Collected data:
——————————

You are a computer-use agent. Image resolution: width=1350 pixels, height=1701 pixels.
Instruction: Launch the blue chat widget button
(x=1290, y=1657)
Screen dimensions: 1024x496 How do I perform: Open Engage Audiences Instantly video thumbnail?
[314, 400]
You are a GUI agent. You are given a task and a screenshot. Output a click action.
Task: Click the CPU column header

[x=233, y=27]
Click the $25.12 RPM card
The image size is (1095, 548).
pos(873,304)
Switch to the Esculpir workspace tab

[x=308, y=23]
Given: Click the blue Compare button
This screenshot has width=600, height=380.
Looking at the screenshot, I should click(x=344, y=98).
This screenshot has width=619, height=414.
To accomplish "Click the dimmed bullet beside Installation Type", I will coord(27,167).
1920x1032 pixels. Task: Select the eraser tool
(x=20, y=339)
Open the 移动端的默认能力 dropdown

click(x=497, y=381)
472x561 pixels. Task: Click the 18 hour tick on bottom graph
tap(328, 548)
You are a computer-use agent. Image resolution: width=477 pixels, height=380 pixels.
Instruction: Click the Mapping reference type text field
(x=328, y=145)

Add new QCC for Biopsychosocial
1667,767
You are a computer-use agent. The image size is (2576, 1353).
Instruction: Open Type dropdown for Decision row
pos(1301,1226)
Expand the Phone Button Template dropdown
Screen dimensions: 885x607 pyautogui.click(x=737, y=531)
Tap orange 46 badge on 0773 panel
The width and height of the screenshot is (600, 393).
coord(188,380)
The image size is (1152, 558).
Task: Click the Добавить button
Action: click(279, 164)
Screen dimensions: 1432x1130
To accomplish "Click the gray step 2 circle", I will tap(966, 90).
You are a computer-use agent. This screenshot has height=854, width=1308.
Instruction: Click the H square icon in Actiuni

——————————

Every entry is to be repeated precisely as it stands.

[Problem solution]
You are a computer-use agent. Image resolution: width=1350 pixels, height=1701 pixels.
Instruction: Launch the blue chat widget button
(x=1290, y=1657)
Screen dimensions: 1024x496 How do I perform: Open Engage Audiences Instantly video thumbnail?
[314, 400]
You are a GUI agent. You are given a task and a screenshot. Output a click action.
Task: Click the CPU column header

[x=233, y=27]
Click the $25.12 RPM card
The image size is (1095, 548).
pos(873,304)
Switch to the Esculpir workspace tab

[x=308, y=23]
Given: Click the blue Compare button
This screenshot has width=600, height=380.
Looking at the screenshot, I should click(x=344, y=98).
This screenshot has width=619, height=414.
To accomplish "Click the dimmed bullet beside Installation Type", I will coord(27,167).
1920x1032 pixels. Task: Select the eraser tool
(x=20, y=339)
Open the 移动端的默认能力 dropdown

click(x=497, y=381)
472x561 pixels. Task: Click the 18 hour tick on bottom graph
tap(328, 548)
You are a computer-use agent. Image resolution: width=477 pixels, height=380 pixels.
Instruction: Click the Mapping reference type text field
(x=328, y=145)

Add new QCC for Biopsychosocial
1667,767
You are a computer-use agent. The image size is (2576, 1353).
Instruction: Open Type dropdown for Decision row
pos(1301,1226)
Expand the Phone Button Template dropdown
Screen dimensions: 885x607 pyautogui.click(x=737, y=531)
Tap orange 46 badge on 0773 panel
The width and height of the screenshot is (600, 393).
coord(188,380)
The image size is (1152, 558).
Task: Click the Добавить button
Action: click(279, 164)
Screen dimensions: 1432x1130
To accomplish "Click the gray step 2 circle", I will tap(966, 90).
You are a computer-use agent. This screenshot has height=854, width=1308.
Instruction: Click the H square icon in Actiuni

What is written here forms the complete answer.